The world is becoming more ethically aware but organisations don’t always practice what they preach and not all companies understand what it means to trade ethically.
Ethical trading is not just about avoiding child labour. It ultimately represents an approach to the design, sourcing and the manufacture of garments and accessories which maximises benefits to the workers and their communities, while minimising the impact on the environment. Most retailers and fashion brands do not know the actual people who make their clothing, but this is not the case for the fashion company Birdsong London.
Birdsong London was founded in 2014 and is an honest representation of ethical trading and sustainable fashion. With a fresh and innovative take on current fashion trends, each garment is sustainably sourced and handcrafted by women local to London.
With the fashion industry often re-touching modelling shots and the exploitation of some garment workers worldwide, an ethical fashion brand supporting both the worker and the wearer was born. From hiring migrant seamstresses to knitting grannies, Birdsong connects women through fashion.
It is estimated that over 60 million women worldwide aged 18-35 work within the retail industry earning less than minimum wage. Unlike traditional retailers, Birdsong is a feminist retailer, working solely with local women’s groups and charities to produce their clothing.
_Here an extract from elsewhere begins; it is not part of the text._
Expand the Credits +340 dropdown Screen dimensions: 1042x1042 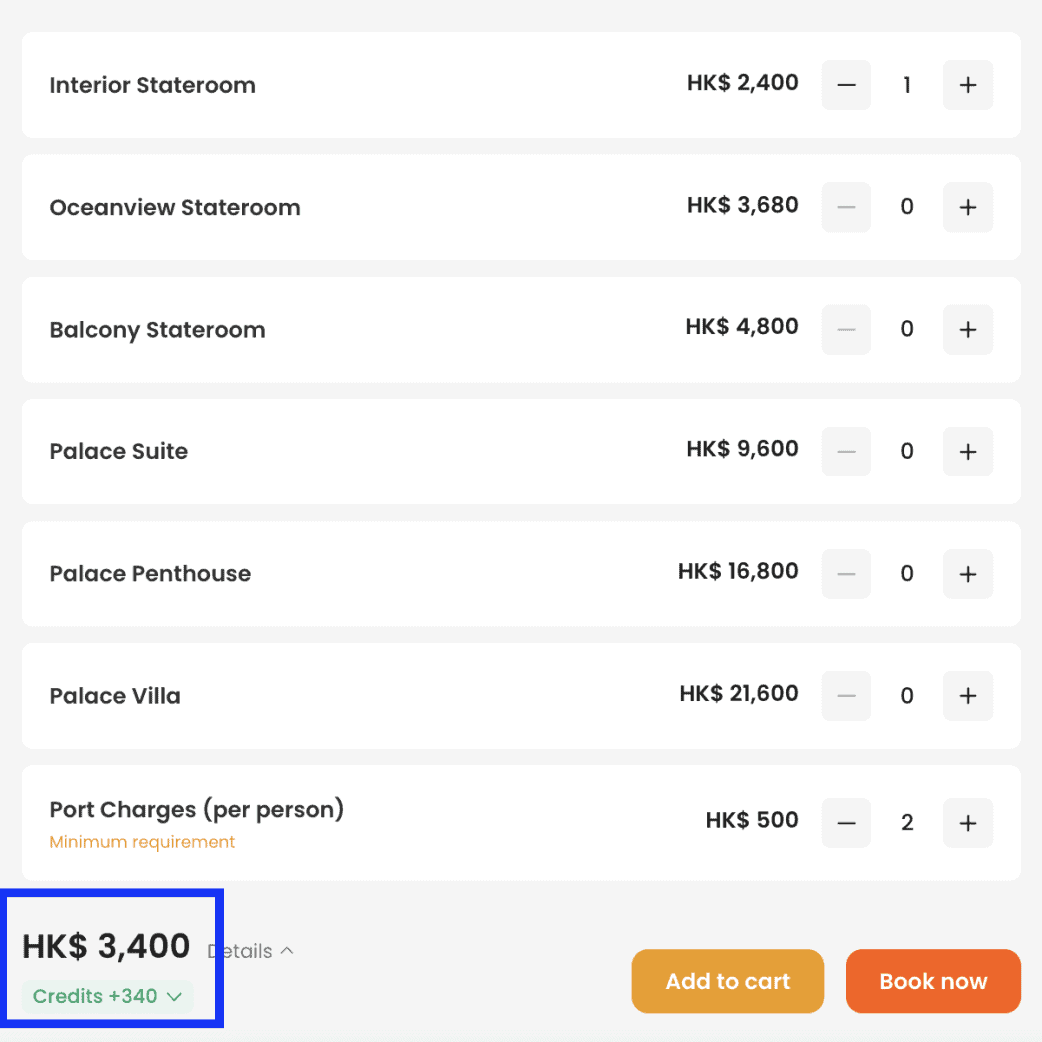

“We pair their expertise with our designs, creating wearable pieces with a mind to the future,” said one of the founders.
The workers are all paid a London living wage, have access to a range of holistic support services and between 30 and 50 per cent of the sale profit goes back into these groups and their chosen charities.
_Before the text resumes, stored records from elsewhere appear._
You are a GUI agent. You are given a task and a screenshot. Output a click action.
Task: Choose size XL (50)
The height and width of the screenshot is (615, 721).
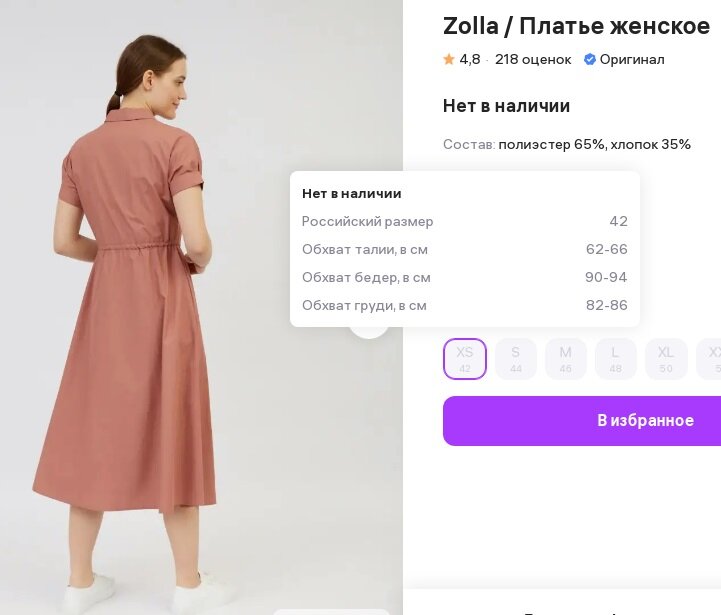pyautogui.click(x=666, y=359)
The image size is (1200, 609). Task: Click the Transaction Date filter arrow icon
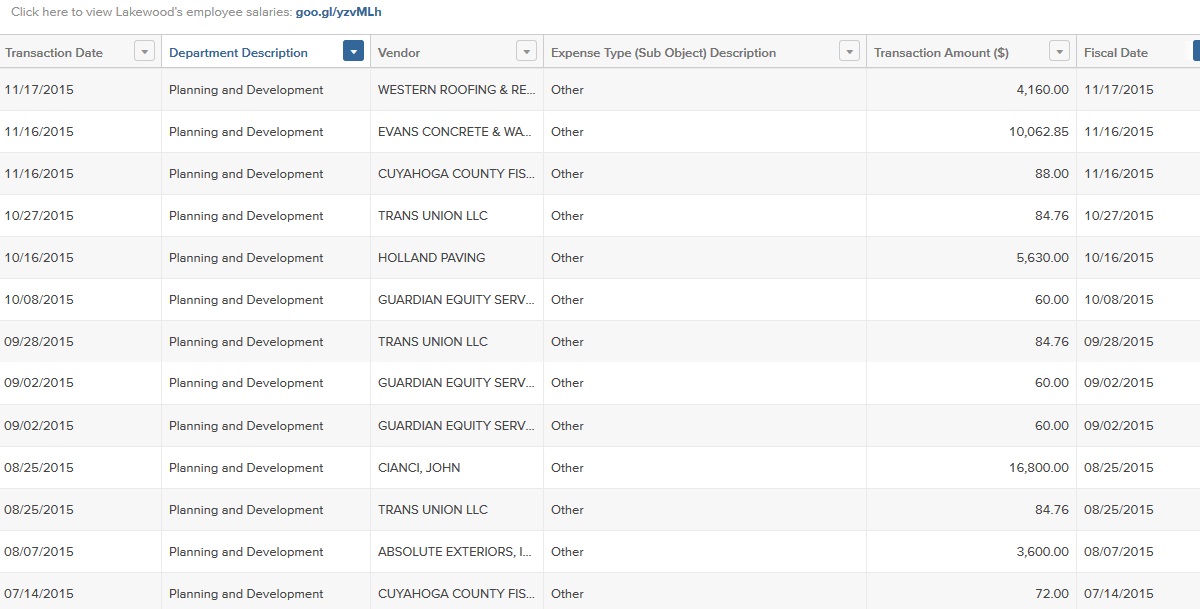point(144,50)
“Fashion is our worst enemy but also our best mate. Lots of women workers are exploited for the sake of covering our bums in fabric – beautiful, inspiring fabric but still, not cool when you think about it,” expressed another one of the founders.
Birdsong wants to revolutionise the way people dress and the company works under the promise of “no sweatshop, no photoshop”. Modelled by women, their organic sweatshirts and t-shirts are hand-painted by a group of low income migrant mothers based in Tower Hamlets, London. The women spend the day fine painting for Birdsong while their children attend school.
Birdsong’s knitwear collection is made by the skilled hands at the Bradbury Centre in Kingston and the Knit & Natter group in Enfield. Both groups donate revenue from their knitting to worthy causes. And finally, the company works with skilled seamstresses to hand-cut, sew and finish the garments at their workshop on Brick Lane, London.
Not only does Birdsong directly provide women with employment, they are a pro-active and forward-thinking company that lives and breathes ethical sourcing. With the boost from grants and the experience of the ‘Year Here’ programme for social entrepreneurs, the company has channelled thousands of pounds into women’s organisations in London, from funding retirement home improvements in Enfield or contributing to sewing classes in Bow.
In light of the fantastic and progressive work that Birdsong London is doing, are the days of fast-fashion numbered, and are there enough people and organisations that think ethically and are prepared to vote with their wallets?